## Activity
Copy each line containing "sidebar" from the listing below.

======== Dataset excerpts

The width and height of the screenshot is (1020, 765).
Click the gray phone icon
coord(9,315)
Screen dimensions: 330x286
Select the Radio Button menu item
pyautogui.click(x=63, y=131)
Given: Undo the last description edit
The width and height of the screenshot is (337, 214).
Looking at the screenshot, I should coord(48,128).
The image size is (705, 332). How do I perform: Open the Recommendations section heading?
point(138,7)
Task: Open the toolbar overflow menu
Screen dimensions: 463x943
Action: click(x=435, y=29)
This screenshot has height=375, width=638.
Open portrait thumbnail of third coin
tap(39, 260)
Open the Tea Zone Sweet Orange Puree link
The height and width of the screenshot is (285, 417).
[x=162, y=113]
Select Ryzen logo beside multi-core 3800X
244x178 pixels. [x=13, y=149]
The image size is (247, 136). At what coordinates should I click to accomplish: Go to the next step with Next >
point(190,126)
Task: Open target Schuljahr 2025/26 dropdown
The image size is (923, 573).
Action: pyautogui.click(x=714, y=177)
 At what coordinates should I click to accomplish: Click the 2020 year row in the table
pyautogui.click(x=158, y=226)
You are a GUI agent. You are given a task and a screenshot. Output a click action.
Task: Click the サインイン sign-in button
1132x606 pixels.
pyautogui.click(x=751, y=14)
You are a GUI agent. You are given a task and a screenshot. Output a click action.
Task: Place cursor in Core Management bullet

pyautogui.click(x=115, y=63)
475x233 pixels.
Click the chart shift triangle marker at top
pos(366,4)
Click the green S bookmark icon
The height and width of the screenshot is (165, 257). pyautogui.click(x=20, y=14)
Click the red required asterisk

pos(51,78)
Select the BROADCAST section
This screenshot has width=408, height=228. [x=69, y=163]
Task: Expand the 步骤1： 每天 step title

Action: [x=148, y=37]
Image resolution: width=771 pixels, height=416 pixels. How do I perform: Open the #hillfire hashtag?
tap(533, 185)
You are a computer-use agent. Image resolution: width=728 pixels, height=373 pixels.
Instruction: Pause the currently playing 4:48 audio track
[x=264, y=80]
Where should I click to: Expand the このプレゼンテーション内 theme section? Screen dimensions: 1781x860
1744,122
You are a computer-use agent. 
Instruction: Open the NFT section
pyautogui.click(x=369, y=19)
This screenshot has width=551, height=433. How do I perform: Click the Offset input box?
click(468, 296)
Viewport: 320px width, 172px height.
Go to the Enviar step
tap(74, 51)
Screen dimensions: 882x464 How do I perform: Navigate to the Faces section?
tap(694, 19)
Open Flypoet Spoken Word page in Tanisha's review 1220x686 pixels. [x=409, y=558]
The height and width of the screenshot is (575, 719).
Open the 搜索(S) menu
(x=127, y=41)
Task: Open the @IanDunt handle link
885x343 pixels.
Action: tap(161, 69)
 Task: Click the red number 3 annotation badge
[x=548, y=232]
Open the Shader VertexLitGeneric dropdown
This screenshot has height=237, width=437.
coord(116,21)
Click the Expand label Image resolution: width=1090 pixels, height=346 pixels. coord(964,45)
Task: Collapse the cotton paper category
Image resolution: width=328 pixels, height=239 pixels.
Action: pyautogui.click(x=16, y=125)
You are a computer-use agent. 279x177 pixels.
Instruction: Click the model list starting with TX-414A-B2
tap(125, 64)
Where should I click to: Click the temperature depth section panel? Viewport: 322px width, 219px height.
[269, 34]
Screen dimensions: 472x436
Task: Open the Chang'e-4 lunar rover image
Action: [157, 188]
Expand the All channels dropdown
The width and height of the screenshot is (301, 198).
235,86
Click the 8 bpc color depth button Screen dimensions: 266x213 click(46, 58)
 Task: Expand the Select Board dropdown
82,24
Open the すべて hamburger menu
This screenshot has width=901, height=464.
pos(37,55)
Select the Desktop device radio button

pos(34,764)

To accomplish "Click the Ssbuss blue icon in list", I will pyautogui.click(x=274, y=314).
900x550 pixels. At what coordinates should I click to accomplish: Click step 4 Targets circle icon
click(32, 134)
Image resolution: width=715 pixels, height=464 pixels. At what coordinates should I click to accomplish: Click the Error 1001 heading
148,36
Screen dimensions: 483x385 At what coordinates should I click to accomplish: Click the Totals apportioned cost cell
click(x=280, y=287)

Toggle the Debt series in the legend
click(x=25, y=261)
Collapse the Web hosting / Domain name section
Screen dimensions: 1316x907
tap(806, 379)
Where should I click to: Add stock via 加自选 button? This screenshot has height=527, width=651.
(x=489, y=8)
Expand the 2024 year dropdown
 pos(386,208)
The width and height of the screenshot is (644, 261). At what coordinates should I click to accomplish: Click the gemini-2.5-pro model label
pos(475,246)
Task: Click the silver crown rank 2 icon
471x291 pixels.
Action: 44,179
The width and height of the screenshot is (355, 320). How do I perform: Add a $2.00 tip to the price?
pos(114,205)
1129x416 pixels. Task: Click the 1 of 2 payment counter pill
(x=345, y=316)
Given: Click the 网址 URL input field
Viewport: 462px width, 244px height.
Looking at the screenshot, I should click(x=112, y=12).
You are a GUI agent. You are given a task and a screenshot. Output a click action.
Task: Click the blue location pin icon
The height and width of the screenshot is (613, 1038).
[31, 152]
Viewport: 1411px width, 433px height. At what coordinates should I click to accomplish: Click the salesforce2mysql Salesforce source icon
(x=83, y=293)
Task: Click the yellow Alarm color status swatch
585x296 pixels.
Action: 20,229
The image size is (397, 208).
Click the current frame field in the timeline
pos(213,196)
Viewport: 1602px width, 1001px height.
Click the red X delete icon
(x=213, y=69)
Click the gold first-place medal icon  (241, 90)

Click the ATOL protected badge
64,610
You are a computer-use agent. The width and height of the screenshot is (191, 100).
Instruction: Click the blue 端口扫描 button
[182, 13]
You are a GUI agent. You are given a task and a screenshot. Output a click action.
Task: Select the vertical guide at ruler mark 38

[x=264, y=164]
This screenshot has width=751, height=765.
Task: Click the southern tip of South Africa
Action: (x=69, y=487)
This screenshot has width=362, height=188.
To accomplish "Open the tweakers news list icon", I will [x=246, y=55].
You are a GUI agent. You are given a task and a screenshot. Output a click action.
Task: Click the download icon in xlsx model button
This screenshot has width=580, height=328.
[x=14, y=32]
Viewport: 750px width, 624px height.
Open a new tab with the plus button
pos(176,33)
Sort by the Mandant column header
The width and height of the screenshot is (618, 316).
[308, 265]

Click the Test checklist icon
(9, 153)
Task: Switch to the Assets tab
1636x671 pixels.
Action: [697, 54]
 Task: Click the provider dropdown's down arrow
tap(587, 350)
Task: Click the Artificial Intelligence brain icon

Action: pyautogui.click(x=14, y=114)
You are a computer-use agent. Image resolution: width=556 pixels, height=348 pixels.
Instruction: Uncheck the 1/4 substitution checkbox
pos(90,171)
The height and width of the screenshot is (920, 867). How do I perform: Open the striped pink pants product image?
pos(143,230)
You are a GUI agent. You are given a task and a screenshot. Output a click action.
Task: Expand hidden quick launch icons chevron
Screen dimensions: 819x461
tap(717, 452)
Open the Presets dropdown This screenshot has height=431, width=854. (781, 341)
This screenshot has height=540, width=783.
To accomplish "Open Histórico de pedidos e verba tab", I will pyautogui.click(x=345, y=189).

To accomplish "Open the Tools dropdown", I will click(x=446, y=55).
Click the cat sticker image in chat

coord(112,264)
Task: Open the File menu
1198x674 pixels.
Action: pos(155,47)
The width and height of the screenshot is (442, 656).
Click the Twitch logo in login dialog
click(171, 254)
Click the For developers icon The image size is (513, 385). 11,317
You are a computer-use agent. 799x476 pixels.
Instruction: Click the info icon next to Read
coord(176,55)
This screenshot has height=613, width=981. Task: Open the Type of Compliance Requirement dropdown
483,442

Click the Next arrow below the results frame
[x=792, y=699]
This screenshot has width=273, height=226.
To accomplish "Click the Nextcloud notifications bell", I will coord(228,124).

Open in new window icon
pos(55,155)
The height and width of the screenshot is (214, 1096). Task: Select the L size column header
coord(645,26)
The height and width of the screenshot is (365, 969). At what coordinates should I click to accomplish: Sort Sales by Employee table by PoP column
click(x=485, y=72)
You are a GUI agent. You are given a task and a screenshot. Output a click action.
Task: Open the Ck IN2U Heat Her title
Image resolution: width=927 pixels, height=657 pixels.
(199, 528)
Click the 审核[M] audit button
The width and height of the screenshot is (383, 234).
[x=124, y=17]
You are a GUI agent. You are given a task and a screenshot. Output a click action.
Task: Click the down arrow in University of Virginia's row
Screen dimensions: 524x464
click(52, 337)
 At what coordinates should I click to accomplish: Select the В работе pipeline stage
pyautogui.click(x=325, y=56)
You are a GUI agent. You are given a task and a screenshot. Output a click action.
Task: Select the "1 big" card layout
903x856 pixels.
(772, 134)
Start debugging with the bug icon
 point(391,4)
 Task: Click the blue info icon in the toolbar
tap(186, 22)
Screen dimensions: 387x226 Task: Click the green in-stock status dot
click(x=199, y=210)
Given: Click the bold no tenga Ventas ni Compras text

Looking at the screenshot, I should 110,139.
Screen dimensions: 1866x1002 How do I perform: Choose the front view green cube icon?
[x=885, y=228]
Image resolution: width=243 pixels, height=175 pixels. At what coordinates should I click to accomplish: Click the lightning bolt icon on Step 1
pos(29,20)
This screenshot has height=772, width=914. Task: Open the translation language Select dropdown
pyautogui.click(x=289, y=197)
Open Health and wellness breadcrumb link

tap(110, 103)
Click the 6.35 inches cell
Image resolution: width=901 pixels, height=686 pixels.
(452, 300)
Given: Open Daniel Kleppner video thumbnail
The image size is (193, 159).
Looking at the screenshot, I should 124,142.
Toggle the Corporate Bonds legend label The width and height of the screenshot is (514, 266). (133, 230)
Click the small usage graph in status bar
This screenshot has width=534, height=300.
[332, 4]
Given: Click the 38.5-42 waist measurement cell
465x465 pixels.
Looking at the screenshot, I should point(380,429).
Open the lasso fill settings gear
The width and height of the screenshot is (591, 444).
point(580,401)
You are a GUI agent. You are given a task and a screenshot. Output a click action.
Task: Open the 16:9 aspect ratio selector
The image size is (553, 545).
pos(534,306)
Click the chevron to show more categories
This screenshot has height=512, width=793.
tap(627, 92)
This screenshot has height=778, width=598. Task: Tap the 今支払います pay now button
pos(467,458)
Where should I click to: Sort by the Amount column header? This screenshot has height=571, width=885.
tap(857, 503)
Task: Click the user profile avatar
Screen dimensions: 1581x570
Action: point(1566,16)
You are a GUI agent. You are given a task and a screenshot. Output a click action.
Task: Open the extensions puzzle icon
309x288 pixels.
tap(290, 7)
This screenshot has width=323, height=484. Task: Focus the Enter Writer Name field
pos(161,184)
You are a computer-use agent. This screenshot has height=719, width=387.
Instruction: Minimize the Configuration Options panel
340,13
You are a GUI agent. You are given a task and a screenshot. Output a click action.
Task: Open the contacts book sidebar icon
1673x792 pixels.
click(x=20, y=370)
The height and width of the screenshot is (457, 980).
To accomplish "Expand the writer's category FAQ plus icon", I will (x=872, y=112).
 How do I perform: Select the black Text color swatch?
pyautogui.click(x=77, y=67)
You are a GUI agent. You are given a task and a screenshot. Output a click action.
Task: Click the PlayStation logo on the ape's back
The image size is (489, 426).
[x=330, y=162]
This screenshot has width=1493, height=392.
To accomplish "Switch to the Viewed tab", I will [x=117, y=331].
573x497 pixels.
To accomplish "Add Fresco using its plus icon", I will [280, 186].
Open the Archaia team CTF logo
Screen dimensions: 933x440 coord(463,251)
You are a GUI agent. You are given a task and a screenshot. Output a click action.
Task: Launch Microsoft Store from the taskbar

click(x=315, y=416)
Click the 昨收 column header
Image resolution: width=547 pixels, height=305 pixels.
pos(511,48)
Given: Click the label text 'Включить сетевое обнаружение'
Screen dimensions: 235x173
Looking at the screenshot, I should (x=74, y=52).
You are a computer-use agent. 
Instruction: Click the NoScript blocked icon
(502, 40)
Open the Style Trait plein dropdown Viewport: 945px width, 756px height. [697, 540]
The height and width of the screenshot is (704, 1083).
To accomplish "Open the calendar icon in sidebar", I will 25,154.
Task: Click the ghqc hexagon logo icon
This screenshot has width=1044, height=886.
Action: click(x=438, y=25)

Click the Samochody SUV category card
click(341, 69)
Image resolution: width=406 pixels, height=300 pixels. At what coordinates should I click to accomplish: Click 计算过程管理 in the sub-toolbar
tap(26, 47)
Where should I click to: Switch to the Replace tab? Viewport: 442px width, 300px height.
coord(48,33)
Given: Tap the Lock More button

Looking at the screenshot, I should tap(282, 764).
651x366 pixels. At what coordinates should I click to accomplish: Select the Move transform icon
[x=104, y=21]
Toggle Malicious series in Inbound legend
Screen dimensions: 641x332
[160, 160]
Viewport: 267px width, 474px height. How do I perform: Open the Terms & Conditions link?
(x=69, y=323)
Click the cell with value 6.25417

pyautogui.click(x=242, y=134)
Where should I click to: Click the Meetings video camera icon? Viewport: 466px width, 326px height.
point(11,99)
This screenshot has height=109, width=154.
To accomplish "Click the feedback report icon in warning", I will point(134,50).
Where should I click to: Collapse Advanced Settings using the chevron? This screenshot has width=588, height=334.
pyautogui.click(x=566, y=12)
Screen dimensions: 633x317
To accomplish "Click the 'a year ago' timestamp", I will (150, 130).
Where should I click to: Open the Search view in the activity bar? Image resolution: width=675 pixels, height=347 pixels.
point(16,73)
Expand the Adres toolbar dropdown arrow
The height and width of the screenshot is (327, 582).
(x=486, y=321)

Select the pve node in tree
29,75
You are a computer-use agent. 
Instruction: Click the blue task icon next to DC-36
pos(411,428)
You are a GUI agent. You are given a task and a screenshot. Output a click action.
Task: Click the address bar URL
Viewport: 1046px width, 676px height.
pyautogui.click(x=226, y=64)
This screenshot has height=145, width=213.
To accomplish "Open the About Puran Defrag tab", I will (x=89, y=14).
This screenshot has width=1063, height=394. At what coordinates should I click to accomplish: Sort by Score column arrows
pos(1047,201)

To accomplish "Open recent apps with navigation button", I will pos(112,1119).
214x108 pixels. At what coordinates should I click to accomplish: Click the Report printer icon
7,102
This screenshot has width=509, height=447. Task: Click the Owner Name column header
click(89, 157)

================

## Problem solution
Task: Open the contacts book sidebar icon
To accomplish "Open the calendar icon in sidebar", I will 25,154.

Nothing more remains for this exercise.